Document Type

Critically Appraised Topic

Publication Date


Clinical Scenario

Drug and alcohol use by adolescents has been shown to have a myriad of negative effects, including impairments in attention, processing speed, and sleep quality (Jacobus, Bava, Cohen-Zion, Mahmood, & Tarpert, 2009); executive functioning, memory, and visuospatial skills (Thoma et al., 2011) and increasing the risk of sexually transmitted infections (Bryan, Schmiege, & Magnan, 2012). Ultimately, substance use can impair participation and engagement in life, and can have effects on the individual, family, and community levels (Stoffel & Moyer, 2004). Because of the potential for deep and wide effects on functioning, substance abuse is an area of concern and intervention for occupational therapists. The National Institute on Drug Abuse [NIDA] statistics on adolescent drug use show what while there have been declines in use of some substances among 8th-12th graders, there have been increases in others, and that substance use by adolescents continues to be a national concern.

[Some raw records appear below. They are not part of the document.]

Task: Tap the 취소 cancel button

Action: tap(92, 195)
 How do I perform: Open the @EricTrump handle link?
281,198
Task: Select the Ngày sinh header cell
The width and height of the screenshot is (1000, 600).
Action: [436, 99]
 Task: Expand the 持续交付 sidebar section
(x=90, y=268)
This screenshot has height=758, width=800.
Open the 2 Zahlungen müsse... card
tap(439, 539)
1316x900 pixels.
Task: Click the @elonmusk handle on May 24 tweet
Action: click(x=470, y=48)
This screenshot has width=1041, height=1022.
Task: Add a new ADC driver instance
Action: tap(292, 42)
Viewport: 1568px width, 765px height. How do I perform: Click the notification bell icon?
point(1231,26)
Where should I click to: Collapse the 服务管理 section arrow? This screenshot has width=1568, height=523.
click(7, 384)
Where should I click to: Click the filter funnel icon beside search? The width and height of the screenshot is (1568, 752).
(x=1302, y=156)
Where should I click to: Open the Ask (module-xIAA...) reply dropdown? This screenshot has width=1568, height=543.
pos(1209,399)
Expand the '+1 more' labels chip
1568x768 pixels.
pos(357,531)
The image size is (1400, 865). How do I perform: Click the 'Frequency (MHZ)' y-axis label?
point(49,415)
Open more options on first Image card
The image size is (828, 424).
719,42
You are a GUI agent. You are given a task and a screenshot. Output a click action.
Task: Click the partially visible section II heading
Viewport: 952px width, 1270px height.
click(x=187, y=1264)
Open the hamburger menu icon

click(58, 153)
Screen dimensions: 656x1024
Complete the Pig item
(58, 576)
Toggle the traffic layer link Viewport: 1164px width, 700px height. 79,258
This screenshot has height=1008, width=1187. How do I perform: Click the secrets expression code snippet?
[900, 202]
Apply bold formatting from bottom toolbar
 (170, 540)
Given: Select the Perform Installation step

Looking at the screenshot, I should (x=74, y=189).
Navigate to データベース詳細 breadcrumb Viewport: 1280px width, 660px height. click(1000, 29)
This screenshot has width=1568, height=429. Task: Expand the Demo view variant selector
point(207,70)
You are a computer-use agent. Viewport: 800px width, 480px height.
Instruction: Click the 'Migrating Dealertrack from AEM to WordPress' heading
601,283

Occupational therapists could see clients with substance abuse disorders in almost any setting, with the resulting impairments being primary or secondary to original referring condition (Stoffel & Moyer, 2004). Stoffel and Moyer’s (2004) review of evidence-based occupational therapy interventions for substance abuse indicated that there are four main categories of interventions used by occupational therapists; brief interventions cognitive-behavioral therapy, motivational strategies, and 12-step treatment programs. These techniques have been shown to be effective as occupational therapy interventions, but there are gaps in understanding how effective these methods are with adolescents. In addition, these interventions are designed more to treat, rather than prevent, substance use disorders. There are many programs outside of occupational therapy that have been developed specially to prevent substance abuse in adolescents, and these programs have been developed and implemented at the national, local, or organizational level. Examples include school-based programs, national awareness campaigns, and community resources. Each of these programs can have different and multiple several components, but one common component featured in many of these programs is adolescent mentoring (Sipe, 2002). Much like substance abuse, mentoring is a complex relationship whose effects are hard to single out and understand, but there do seem to be specific themes (e.g. length and type of mentoring relationship) that correlate with better outcomes (Sipe, 2002). This critically appraised paper was an effort to review the current research on mentoring and substance abuse prevention in adolescents and to examine its potential as a therapeutic intervention for occupational therapists.

Clinical Question

Does mentoring reduce the likelihood of substance abuse in adolescents compared to adolescents who do not receive mentoring?

Clinical Bottom Line

The research presented does not support a clear link between the presence of a mentor and a decreased likelihood of substance abuse in adolescence; however, it does suggest that the quality and duration of mentorship may affect outcomes. Specifically, in several studies, mentors who received training and support were associated with more positive outcomes, as were mentor-youth relationships lasting more than one year. Occupational therapists who wish to use mentoring as an intervention strategy should consider the type of training and support they will provide to mentors as well as length of treatment during the program planning process.